In comparative studies, it decreased blood glucose and weight to a greater extent than  DPP-4 inhibitors (sitagliptin), SGLT-2 inhibitors (empagliflozin), and other GLP-1 RAs (liraglutide), thereby addressing the dual challenges of type 2 diabetes management and obesity while lowering the overall risk of consequences.  
Oral Semaglutide is the outcome of over 15 years of research and has gone through multiple PIONEER trials before becoming available for use in type 2 diabetes treatment. Peptides degrade when they encounter digestive enzymes. The oral semaglutide in pill form has been formulated by using the innovation of an absorption enhancer called SNAC, which helps to prevent it from degrading in the stomach. Peptides were only administered through injectables, but many patients prefer oral medications and the oral form of the GLP 1 is the best option for such people.   

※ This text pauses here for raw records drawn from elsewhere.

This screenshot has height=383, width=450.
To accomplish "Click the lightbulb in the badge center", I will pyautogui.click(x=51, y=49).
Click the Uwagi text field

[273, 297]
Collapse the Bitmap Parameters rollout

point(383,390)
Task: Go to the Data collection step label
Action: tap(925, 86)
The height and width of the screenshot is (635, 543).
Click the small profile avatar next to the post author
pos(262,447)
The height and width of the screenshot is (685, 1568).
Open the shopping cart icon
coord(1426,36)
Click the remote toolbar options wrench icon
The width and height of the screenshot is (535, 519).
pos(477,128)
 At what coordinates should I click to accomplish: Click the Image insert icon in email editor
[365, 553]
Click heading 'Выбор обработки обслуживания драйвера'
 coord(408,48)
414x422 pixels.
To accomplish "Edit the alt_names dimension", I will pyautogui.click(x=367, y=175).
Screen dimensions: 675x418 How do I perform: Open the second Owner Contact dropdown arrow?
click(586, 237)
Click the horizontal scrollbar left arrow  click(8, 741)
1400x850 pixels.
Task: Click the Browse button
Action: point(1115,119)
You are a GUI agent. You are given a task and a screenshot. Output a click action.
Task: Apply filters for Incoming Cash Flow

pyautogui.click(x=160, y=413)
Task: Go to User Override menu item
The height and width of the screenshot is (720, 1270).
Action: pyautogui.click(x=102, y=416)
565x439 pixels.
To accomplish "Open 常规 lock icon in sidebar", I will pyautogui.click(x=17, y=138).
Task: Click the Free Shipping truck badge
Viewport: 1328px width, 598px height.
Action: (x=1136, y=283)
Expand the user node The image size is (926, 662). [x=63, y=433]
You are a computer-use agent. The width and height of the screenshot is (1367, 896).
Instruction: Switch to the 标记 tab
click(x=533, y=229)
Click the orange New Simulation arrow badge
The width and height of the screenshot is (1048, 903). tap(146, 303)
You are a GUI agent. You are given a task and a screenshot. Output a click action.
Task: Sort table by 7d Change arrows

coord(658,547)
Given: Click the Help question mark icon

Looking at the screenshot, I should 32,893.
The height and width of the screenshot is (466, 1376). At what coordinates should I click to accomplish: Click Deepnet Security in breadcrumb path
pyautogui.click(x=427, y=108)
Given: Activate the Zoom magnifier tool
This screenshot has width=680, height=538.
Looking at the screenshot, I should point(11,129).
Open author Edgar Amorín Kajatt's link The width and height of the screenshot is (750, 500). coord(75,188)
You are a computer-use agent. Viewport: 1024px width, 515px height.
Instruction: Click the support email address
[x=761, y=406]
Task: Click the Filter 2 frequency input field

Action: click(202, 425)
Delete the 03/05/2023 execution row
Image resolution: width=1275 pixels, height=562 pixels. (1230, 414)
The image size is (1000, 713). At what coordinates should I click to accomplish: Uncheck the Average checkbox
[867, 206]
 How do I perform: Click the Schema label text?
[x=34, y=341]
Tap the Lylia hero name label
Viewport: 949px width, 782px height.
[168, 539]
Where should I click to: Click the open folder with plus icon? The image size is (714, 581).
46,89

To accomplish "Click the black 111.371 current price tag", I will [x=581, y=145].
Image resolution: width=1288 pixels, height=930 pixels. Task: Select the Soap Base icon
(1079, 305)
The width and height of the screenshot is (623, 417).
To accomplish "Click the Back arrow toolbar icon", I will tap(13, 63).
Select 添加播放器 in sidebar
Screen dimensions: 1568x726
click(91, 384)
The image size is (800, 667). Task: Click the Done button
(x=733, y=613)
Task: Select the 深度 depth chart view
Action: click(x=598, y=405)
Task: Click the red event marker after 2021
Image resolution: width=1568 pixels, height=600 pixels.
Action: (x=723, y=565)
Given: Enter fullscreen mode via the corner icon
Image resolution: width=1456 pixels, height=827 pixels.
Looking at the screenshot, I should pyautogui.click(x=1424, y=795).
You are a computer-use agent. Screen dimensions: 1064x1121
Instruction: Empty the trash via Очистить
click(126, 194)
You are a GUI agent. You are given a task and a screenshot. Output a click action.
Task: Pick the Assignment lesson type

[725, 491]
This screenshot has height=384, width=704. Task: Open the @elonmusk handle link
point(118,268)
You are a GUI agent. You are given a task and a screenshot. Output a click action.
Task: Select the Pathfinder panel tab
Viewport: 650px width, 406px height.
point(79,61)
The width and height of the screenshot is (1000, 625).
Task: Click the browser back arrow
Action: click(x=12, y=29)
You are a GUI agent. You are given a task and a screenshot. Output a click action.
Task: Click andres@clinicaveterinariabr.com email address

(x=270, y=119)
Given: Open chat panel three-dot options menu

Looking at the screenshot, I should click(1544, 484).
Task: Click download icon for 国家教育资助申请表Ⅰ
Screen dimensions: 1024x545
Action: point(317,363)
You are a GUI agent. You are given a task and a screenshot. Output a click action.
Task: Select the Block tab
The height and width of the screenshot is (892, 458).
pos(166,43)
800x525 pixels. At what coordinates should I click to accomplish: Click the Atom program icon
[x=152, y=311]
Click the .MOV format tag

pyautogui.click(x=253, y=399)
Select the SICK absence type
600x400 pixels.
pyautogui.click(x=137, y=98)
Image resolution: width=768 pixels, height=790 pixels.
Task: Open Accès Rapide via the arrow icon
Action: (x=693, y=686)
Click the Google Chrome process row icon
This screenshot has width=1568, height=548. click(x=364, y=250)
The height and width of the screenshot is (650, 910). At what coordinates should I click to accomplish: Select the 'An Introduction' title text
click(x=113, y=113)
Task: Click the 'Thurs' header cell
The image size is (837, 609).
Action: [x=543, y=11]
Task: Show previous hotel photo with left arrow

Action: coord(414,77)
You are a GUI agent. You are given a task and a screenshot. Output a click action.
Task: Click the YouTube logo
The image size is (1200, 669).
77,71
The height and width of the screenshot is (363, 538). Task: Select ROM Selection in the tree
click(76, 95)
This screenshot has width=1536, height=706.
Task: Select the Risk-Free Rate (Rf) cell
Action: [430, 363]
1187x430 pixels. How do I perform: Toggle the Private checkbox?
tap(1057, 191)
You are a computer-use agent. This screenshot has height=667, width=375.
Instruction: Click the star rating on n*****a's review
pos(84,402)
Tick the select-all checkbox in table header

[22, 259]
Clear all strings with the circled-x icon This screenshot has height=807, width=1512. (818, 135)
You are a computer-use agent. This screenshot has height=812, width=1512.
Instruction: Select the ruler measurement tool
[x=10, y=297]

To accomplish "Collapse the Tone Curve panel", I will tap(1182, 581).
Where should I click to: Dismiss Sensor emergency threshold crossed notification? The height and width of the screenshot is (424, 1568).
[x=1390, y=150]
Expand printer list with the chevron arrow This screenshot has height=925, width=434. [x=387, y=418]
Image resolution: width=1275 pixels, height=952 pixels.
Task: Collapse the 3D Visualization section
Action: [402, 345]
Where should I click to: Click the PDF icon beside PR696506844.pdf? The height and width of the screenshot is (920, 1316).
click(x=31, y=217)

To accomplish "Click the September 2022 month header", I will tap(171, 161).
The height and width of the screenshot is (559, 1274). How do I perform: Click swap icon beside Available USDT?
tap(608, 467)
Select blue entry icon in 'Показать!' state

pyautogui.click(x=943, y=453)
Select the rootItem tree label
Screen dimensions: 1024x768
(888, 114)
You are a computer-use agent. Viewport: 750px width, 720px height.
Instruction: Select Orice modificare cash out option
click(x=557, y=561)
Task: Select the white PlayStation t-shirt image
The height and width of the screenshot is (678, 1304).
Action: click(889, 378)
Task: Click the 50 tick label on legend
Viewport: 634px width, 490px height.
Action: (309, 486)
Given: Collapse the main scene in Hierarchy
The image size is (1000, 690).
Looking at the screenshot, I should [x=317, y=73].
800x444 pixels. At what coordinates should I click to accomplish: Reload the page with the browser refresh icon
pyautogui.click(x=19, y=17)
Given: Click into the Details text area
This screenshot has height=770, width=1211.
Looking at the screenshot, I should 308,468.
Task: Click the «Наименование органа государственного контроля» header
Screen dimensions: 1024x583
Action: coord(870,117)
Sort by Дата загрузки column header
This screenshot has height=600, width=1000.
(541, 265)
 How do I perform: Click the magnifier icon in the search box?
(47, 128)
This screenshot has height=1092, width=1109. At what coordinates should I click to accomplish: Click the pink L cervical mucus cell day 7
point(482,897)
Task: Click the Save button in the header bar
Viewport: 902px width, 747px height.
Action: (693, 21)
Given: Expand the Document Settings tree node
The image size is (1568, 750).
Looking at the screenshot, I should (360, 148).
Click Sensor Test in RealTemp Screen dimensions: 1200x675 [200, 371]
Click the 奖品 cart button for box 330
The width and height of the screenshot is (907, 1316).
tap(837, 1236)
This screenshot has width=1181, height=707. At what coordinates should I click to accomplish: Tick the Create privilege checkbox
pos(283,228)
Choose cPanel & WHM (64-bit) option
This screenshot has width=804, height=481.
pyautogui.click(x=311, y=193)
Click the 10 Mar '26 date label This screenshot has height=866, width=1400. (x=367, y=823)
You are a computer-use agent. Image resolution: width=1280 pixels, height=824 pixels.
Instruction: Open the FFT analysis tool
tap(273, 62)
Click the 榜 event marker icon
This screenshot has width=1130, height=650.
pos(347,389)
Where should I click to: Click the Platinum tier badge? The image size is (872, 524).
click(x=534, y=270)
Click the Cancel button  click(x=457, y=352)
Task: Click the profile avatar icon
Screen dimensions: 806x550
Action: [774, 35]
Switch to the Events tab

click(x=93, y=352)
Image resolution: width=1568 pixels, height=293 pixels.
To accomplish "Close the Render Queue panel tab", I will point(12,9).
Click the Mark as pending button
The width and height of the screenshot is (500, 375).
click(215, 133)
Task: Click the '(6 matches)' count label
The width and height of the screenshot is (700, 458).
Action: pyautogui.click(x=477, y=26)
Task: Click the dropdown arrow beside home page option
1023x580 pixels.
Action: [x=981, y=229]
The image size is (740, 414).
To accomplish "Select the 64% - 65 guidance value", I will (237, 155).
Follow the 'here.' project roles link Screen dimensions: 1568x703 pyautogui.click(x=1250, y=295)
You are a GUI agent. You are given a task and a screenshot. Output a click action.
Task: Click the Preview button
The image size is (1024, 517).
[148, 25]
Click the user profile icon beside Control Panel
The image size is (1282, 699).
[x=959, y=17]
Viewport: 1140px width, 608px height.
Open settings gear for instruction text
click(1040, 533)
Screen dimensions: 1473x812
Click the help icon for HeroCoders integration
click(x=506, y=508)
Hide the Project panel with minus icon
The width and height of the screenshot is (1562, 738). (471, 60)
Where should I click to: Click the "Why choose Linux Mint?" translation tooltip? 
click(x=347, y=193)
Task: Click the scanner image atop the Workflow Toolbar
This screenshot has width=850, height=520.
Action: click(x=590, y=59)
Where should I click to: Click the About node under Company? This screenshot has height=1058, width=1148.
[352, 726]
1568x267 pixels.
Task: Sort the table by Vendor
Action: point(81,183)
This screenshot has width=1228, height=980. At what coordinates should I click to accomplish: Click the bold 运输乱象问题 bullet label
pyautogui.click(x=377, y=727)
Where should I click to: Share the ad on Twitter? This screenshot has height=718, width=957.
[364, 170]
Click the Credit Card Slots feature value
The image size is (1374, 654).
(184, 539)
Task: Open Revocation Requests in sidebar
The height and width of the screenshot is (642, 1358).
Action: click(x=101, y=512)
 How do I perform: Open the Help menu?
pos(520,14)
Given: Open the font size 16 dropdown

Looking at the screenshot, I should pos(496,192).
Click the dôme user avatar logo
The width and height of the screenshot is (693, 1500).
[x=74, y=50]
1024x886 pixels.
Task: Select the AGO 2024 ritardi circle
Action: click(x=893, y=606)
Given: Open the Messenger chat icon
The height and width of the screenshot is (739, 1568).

Moreover, oral semaglutide is effective both as a single agent as well as in combination with other added drugs for adverse disease management. They are also safe for people suffering from cardiovascular diseases.   
Facilitating lifestyle changes  
Food is another important factor that contributes to the dip and increase in blood sugar levels. Carbohydrates present in the food have the biggest impact on blood sugar levels and can be kept in check by meal planning and portion control. Carbs are converted into glucose and the level of glucose in the blood needs to be maintained. Overly sweetened food should be avoided as it can disrupt blood sugar levels.      
Lifestyle changes like exercising daily for about 30-45mins (150min/week) and simply being active can be beneficial. Additionally, people living with obesity and those who are overweight can benefit from weight loss. With stress, blood sugar levels shoot up, and hence managing stress levels significantly helps in keeping the blood sugar levels in check.
Dehydration impacts the level of blood sugar and hence staying hydrated should be a priority. A diet rich in fresh fruits and vegetables that is low in sugar levels and fats and high in fiber and nutrients is recommended. Eating lean protein and consuming non-fat dairy while consuming carbs mindfully is helpful for glycaemic control.   
Lifestyle changes are beneficial in controlling diabetes, but proper consultation and treatment are also an essential part of diabetes management. Better outcomes can be achieved by combining individualized treatment with lifestyle changes. It is essential to seek professional help to keep the blood sugar levels in check. The more you understand the elements that affect your blood sugar level, the better you’ll be able to predict variations and plan accordingly.